Oui la situation des homos aux USA n'étaient pas enviable à cette époque mais au sein d'un microcosme comme Hollywood (ou Broadway) elle n'était absolument pas comparable à celle des noirs.

Idem pour la situation des femmes. Mettre les problèmes qu'elles pouvaient rencontrer à Hollywood en parallèle avec ceux des aspirants acteurs ou scénaristes afro américains c'est pathétique.

Je ne veux pas rentrer dans une hiérarchisation des souffrances mais je trouve ça offensant pour les Afro Américains de faire ce genre de raccourcis malsains et de ré-écrire l'histoire (pour qu'elle colle aux fantasmes tordus des scénaristes et showrunner netflix) où toutes les minorités se tendent mutuellement la main pour triompher ensemble de l'adversité. C'est non seulement rabaissant et infantilisant pour certaines minorités comme les afro-américains mais en plus de cela c'est nier leur histoire et leur souffrance.

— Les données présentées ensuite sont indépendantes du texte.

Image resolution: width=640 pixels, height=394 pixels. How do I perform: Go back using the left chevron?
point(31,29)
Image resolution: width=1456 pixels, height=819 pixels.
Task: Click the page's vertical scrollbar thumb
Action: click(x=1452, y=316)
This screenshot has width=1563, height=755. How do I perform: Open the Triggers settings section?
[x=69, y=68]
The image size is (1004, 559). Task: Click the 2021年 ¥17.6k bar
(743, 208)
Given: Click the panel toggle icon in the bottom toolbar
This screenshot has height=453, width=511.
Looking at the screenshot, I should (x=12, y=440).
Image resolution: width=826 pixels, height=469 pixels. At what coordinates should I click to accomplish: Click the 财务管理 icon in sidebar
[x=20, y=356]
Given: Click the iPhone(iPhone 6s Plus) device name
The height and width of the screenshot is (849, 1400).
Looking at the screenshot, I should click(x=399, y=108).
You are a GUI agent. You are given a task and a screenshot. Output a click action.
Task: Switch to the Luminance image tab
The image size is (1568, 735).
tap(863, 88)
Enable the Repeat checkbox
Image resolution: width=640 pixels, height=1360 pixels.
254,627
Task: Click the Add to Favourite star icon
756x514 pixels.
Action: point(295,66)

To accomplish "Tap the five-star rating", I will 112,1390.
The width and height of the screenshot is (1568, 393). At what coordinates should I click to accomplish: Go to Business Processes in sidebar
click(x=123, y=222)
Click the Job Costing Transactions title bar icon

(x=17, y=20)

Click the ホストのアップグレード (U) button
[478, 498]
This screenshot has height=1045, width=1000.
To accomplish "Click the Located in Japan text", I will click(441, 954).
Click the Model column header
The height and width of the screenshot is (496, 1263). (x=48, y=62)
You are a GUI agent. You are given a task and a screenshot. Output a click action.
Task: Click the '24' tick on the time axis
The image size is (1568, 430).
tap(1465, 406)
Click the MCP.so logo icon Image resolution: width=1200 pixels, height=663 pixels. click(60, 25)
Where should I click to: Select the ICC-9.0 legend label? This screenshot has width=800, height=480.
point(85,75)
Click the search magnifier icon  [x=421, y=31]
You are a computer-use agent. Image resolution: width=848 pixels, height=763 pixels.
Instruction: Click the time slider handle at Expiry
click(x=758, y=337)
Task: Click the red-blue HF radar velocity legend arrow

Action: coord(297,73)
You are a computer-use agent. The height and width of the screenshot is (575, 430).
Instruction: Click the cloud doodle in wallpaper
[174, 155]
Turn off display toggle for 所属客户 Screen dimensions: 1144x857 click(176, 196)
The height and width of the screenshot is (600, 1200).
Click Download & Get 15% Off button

L'antiracisme pousse son délire tellement loin que ça devient du racisme.

Alexandre Janowiak - Rédaction
01/05/2020 à 15:43

@Yamcha

C'est tout à fait juste, j'ai modifié. Merci pour la vigilance !

Yamcha
01/05/2020 à 14:41

@Alexandre Janowiak

Dans 'Django Unchained', c'est de l'esclavage pur et dur, et non du ségrégationnisme.